SHC NHS Dorset Clinical Commissioning Group v LB & Anor [2018] EWCOP 7


This judgment centred on who should pay costs for The Official Solicitor in the health and welfare application concerning Deviation of Liberty after the cases were withdrawn by the Dorset CCG, following developments in procedure with DOL cases.

The Official Solicitor filed submissions seeking all of his costs in the case of LB and half his costs in the case of SHC, to be the subject of a detailed assessment if not agreed. The Official Solicitor’s costs in each case are put at approximately £15,000.

Justice Baker did not consider that this was an appropriate case for an order for costs against the applicant and he stated the following reasons for deciding this:

“(1)       I do not accept the suggestion that this was not a typical welfare case. The application concerned a series of welfare cases in which an important preliminary issue arose on a point of law.

(2)          As is widely recognised, the law concerning deprivation of liberty under the Mental Capacity Act is in a state of some uncertainty. That is why it has been the subject of a review by the Law Commission whose final report contains recommendations for substantial reform. The government has now accepted the report and the majority of its recommendations and acknowledged that the current Deprivation of Liberty Safeguards should be replaced “as a matter of pressing urgency” (see government response 14 March 2018).

(3)          It was in my judgment understandable that the applicant sought guidance on the issue of the impact of the “acid test” on cases involving incapacitated adults living at home, given the large number of individuals in those circumstances for whom it is responsible. In the words of rule 159(2)(b), it was reasonable for the applicant to raise and pursue this issue.

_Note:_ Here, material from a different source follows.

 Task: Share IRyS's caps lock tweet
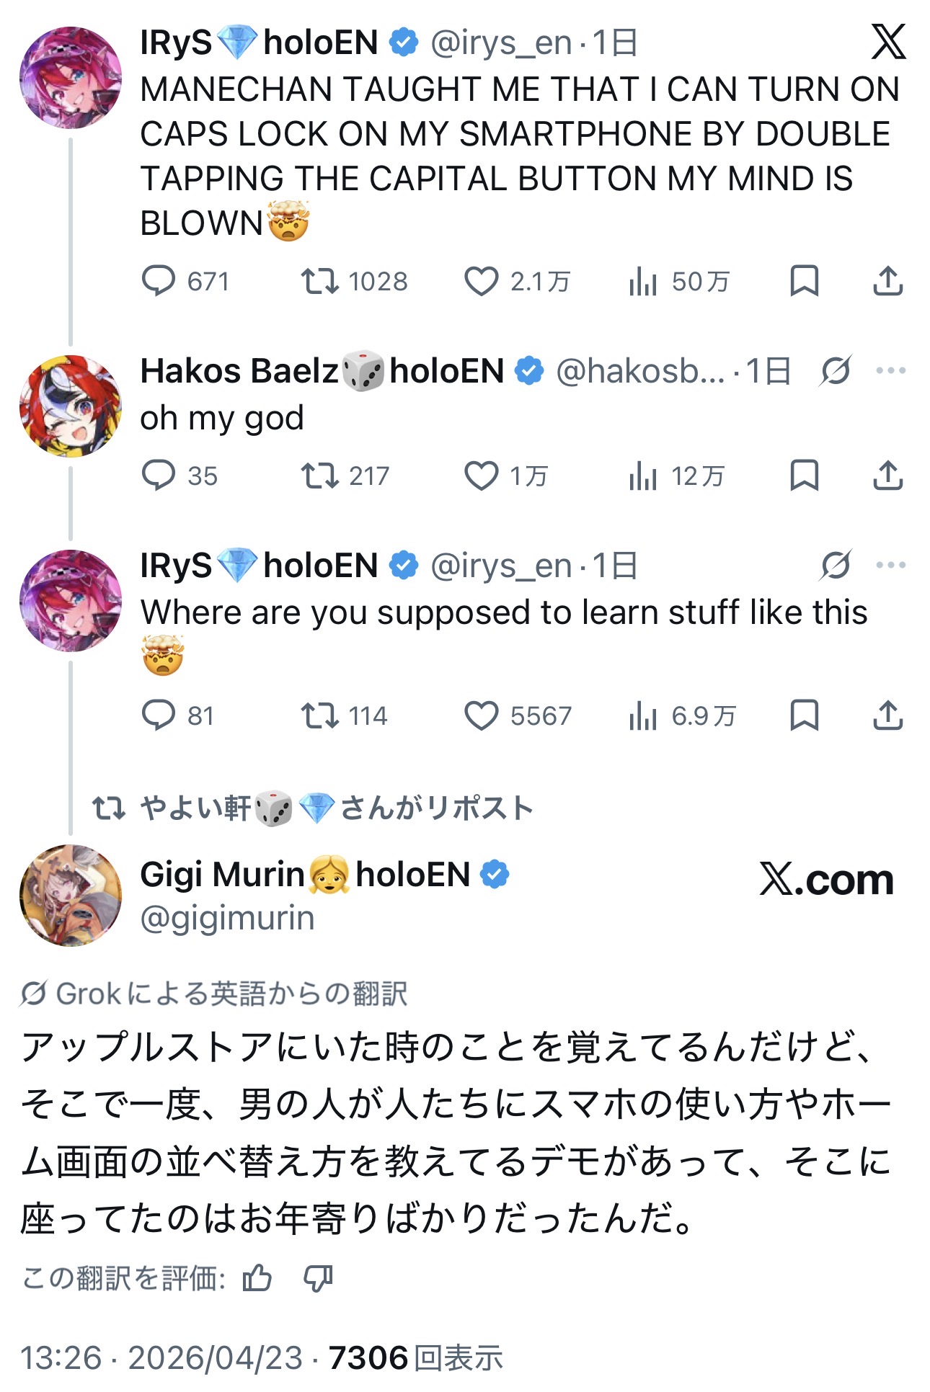click(887, 281)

(4)          Given the constraints under which all public bodies operate, the applicant was entirely justified in keeping under review the question of whether to pursue the case. Indeed, it would have been remiss if it had not done so. The fact that the applicant decided to abort the proceedings was a reasonable decision. To use the words in rule 159(2)(b) again, it was reasonable for the applicant to decide not to contest the issue in the light of developments in the litigation as described above.

(5)          Although it is arguable that the difficulties in the individual cases could have been anticipated, I do not think that the applicant’s failure to do so at an earlier stage could be described as litigation conduct of the sort to justify departing from the general rule.

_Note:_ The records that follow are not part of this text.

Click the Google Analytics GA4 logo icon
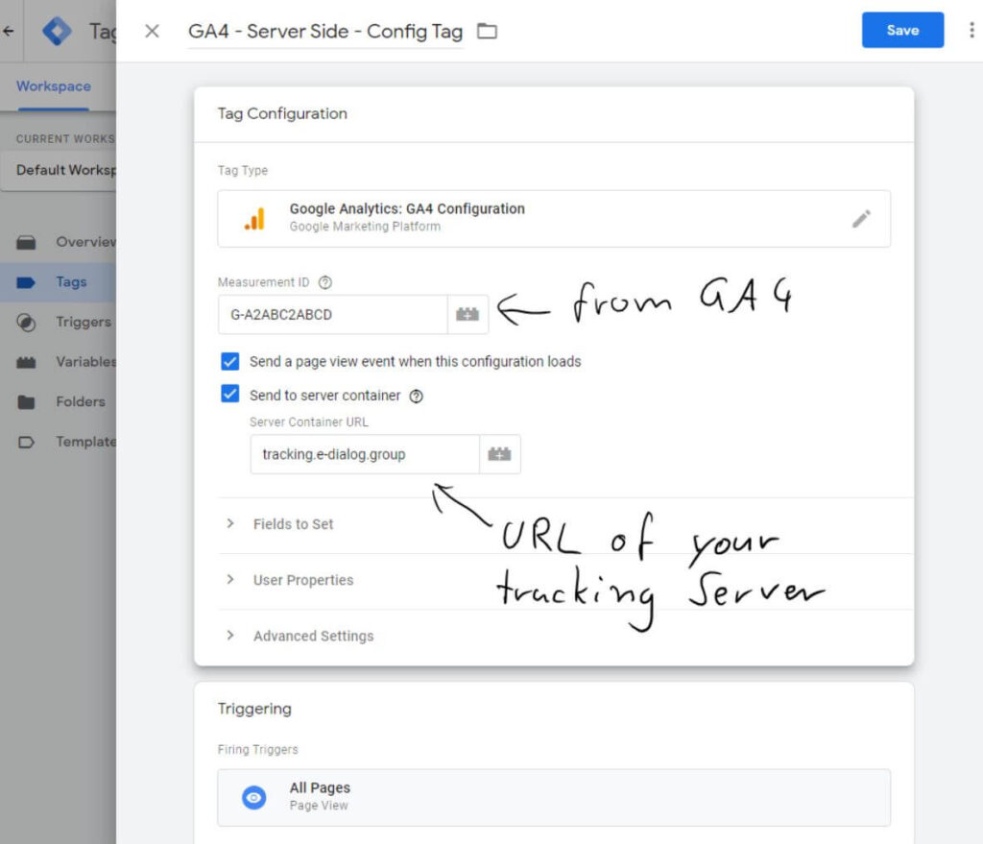This screenshot has width=983, height=844. click(x=255, y=218)
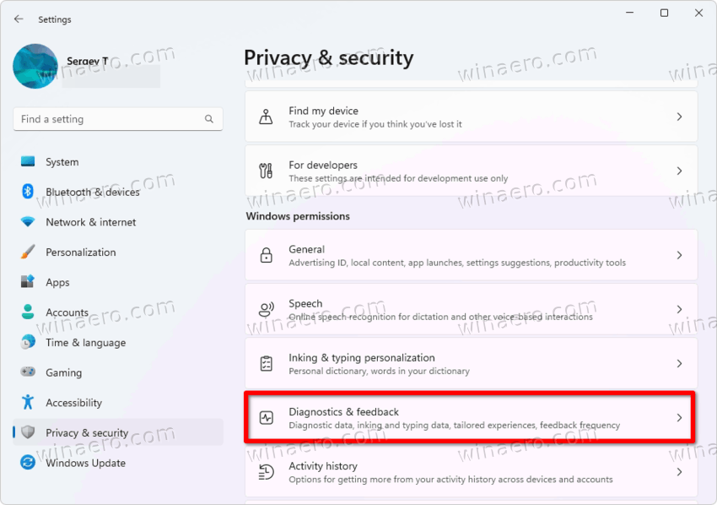The width and height of the screenshot is (717, 505).
Task: Click the Accessibility figure icon
Action: tap(28, 402)
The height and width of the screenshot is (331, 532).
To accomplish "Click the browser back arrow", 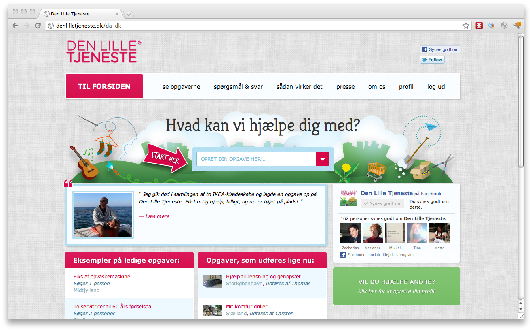I will click(x=15, y=26).
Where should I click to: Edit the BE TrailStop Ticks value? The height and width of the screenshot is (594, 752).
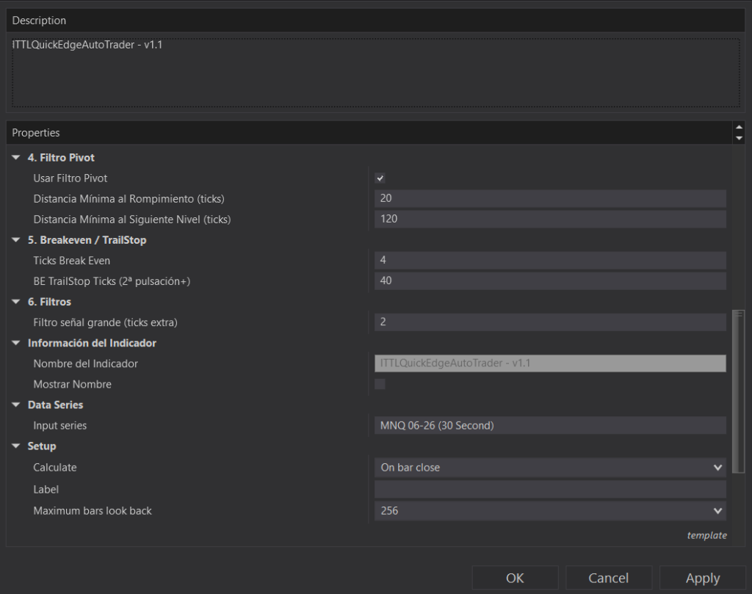[x=549, y=280]
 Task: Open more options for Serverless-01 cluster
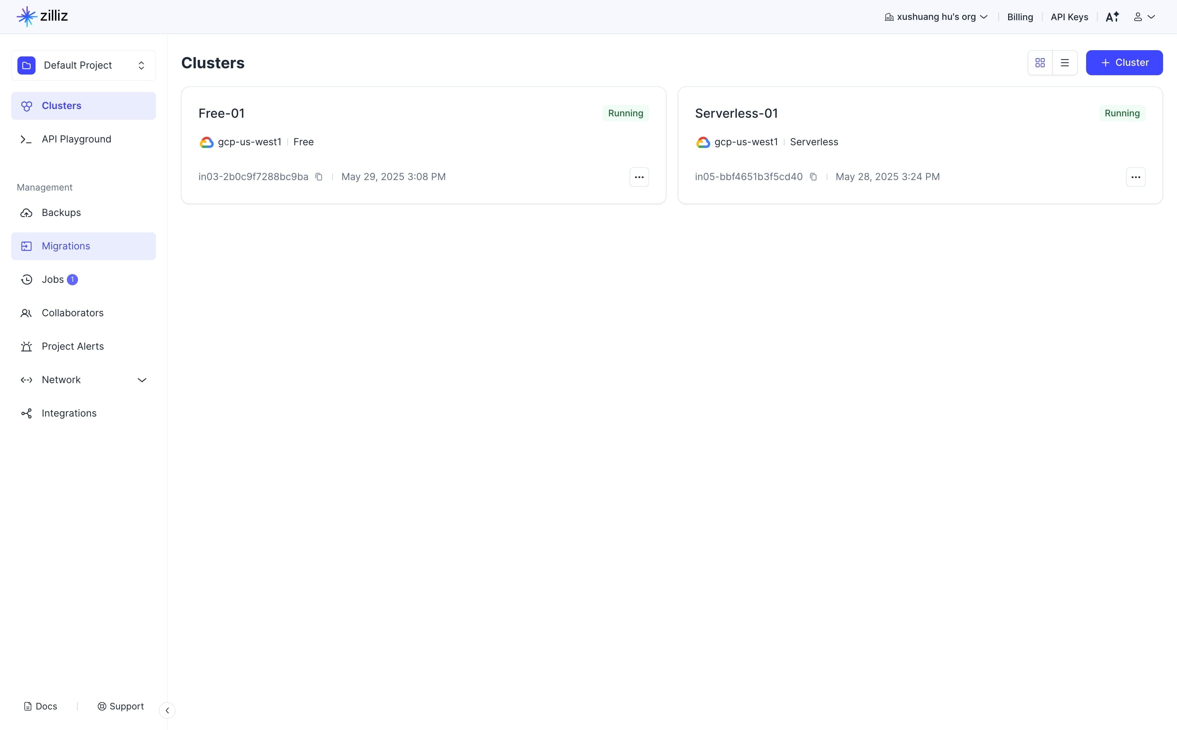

(6)          Although my comments in G v E (Costs) were made in a different context, they do have some relevance here. Professionals working in this field often face difficult judgements and decisions. The applicant made the decision to ask the court to consider the preliminary issue which, as Mr Ruck Keene fairly conceded, involved propositions of general and considerable importance. Subsequently, however, in the light of developments within the cases, the applicant decided not to pursue the issue. In all the circumstances, I do not consider that its decision-making and overall conduct justifies a departure from the general rule as to costs.”

http://www.bailii.org/ew/cases/EWCOP/2018/7.html

G v E (Costs) [2010] EWHC 3385 (Fam), at paragraph 40, he stated:
“Of course, it is right that the Court should follow the general rule where appropriate. Parties should be free to bring personal welfare issues to the Court of Protection without fear of a costs sanction. Local authorities and others who carry out their work professionally have no reason to fear that a costs order will be made. The submission that local authorities will be discouraged from making applications to the Court of Protection if a costs order is made in this case is a thoroughly bad argument. The opposite is, in fact, the truth. It is only local authorities who break the law, or who are guilty of misconduct that falls within the meaning of rule 159, that have reason to fear a costs order. Local authorities who do their job properly and abide by the law have nothing to fear. In particular, the Court of Protection recognises that professional work in this very difficult field often involves very difficult judgments and decisions. The Court is not going to impose a costs burden on a local authority simply because hindsight demonstrates that it got those judgments wrong.”